- [The problem] Your job is to copy every line in the material containing the word "computer".

_ _ _ _ _ _ _

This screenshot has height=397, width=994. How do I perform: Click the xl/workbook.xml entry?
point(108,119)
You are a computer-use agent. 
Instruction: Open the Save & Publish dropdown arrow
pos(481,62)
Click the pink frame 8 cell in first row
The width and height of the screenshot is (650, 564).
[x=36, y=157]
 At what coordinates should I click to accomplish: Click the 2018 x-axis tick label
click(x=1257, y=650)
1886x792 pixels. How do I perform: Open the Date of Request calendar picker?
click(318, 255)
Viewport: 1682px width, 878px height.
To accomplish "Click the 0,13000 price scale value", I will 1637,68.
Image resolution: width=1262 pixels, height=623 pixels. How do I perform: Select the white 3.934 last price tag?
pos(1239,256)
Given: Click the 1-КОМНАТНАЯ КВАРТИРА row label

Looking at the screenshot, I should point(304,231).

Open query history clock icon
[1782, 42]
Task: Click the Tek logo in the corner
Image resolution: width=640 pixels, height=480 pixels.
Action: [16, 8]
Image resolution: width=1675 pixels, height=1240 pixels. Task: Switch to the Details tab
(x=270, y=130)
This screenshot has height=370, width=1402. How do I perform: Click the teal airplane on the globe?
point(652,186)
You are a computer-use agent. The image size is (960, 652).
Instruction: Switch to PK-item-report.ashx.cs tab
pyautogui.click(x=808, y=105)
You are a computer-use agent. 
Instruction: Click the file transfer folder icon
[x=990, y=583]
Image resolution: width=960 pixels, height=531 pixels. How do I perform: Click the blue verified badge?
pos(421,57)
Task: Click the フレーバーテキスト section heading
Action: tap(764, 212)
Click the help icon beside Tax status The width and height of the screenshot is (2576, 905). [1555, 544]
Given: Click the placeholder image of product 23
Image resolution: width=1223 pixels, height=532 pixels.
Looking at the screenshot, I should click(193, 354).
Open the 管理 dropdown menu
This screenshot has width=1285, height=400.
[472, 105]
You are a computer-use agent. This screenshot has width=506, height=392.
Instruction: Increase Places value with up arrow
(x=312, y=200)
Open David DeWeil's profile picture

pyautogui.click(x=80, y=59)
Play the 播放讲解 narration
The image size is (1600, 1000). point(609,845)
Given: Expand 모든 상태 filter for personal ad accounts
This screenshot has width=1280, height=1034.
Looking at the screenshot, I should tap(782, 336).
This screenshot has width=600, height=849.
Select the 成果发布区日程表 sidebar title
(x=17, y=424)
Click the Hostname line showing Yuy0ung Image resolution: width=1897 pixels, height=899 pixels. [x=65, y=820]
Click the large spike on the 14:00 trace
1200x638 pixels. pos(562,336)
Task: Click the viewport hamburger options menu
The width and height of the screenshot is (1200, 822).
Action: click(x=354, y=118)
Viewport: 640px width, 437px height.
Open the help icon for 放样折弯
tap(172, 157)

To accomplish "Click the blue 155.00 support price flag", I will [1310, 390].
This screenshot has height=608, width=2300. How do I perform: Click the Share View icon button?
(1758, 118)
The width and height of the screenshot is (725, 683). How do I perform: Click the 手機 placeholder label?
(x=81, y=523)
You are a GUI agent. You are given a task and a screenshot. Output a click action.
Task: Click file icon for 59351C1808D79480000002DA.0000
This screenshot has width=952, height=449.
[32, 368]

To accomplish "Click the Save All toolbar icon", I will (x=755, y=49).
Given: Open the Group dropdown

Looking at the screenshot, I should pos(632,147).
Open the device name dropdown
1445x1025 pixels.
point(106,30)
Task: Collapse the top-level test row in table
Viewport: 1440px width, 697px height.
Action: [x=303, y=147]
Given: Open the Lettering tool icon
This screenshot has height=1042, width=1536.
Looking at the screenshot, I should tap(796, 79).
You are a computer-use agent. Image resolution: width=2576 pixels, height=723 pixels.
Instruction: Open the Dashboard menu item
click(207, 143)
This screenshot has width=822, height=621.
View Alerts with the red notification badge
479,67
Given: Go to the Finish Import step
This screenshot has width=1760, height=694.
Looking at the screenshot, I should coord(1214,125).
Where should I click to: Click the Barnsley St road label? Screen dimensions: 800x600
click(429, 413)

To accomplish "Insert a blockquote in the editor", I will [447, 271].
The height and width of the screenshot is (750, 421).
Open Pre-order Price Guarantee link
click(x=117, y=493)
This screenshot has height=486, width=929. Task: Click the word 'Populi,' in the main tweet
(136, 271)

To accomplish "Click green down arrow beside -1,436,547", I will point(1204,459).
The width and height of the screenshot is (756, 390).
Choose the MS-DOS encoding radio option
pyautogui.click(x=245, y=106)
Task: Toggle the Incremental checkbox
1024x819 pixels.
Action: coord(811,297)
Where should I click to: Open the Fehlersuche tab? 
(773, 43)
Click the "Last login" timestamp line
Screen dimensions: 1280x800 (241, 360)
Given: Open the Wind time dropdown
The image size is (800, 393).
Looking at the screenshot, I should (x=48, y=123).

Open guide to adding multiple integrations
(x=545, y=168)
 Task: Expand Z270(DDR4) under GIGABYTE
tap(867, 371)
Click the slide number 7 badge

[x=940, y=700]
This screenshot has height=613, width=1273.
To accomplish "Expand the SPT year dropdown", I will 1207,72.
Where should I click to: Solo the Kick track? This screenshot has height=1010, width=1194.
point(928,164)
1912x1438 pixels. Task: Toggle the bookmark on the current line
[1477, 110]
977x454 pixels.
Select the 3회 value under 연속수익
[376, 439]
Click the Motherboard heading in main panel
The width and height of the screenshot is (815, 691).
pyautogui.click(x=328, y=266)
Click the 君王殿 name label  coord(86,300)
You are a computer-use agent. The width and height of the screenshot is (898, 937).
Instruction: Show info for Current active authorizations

_ _ _ _ _ _ _

- [Exercise response]
You are a computer-use agent. 
You are a computer-use agent. The image size is (960, 652).
You are a computer-use agent. 
You are a computer-use agent. This screenshot has width=506, height=392.
You are a computer-use agent. Image resolution: width=2576 pixels, height=723 pixels.
You are a computer-use agent. The width and height of the screenshot is (898, 937).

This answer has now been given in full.